So if you decide “Cheap stuff running out soon will have a huge impact on the economy” is generally correct (and it is), then you can either
change your style of living/ production/ rate of use right now and avoid that drastic crash
or keep going the way you are used to, and try to scramble to find a different method once it happens.
I find the latter solution much more unpleasant: in the scrambling to find new production methods, markets will temporarily either collapse or prices soar, which will lead to problems for many many people. Avoiding running out of supplies with a moderate reduction in use or smarter/ more efficient use sounds much more logical to me, but sadly, not to the majority of people who have swallowed the usual mantras about expanding markets and other things.
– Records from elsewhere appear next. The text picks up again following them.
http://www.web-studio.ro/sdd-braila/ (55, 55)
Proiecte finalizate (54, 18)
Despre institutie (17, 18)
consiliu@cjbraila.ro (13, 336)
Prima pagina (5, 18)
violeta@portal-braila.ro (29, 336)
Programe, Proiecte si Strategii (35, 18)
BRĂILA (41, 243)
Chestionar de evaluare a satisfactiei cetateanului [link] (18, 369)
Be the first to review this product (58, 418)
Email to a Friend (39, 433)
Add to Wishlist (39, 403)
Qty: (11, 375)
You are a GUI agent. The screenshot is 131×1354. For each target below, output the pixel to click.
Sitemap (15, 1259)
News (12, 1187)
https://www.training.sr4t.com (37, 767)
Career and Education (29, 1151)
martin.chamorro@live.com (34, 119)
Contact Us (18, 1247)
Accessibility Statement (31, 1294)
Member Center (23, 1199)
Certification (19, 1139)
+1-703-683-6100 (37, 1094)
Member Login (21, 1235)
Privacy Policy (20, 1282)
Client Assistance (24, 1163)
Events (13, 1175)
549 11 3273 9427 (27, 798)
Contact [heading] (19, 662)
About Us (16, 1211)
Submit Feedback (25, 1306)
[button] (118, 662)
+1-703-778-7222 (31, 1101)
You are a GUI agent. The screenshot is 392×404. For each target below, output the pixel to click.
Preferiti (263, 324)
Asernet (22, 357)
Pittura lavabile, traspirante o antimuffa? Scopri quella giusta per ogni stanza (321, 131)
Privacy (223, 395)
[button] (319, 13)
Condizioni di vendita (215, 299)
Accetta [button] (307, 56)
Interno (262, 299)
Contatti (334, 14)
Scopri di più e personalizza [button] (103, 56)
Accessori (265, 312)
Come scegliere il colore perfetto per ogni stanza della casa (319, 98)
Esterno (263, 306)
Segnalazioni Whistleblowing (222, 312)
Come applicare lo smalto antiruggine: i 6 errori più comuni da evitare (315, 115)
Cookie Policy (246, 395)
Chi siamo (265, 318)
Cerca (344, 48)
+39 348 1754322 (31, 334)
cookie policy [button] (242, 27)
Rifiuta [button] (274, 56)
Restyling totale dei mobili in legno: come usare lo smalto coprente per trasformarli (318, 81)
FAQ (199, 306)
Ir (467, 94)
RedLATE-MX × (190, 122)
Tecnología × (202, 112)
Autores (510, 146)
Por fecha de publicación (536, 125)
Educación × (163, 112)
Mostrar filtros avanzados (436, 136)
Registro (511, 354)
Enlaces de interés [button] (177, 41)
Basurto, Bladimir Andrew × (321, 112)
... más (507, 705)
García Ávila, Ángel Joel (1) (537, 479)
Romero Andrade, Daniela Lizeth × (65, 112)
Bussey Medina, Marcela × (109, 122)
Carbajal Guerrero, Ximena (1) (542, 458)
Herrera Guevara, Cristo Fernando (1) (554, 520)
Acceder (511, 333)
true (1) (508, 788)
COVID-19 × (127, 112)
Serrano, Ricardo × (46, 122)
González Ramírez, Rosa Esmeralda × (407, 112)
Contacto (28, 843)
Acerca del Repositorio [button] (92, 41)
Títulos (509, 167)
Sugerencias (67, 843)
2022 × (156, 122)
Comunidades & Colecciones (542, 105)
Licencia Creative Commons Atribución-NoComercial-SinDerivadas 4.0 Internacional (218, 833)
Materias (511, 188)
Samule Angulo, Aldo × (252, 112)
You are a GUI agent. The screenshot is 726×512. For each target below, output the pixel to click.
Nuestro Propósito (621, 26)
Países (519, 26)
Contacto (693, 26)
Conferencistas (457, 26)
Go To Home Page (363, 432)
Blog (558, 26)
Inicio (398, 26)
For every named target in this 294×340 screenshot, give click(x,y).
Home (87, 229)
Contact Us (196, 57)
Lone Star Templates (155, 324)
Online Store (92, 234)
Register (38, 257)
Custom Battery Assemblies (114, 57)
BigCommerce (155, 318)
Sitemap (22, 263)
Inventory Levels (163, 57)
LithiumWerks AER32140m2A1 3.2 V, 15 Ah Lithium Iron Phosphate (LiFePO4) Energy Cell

Generally what we’re running out of is cheap, easily accessible resources. If we don’t have technological progress to match our resource depletion everyone’s standard of life will go down as people will be unable to extract excess resources at a rate that would allow as many people to stay in the other sectors of the workforce that create the wealth of our current civilization. In the best case scenario there will be people who attempt to profit from these shortages via speculation, driving up the cost before the resources are actually much harder to get at making the transition very slow and gradual.
In the worst case, no one sees any of the shortages occur and we’re all screwed, but it is quite rare (outside of disasters) for people to not see shortages coming from a long way off. I just have to hope that the people who are trained to see them coming know what they’re doing - I certainly can’t do much to help.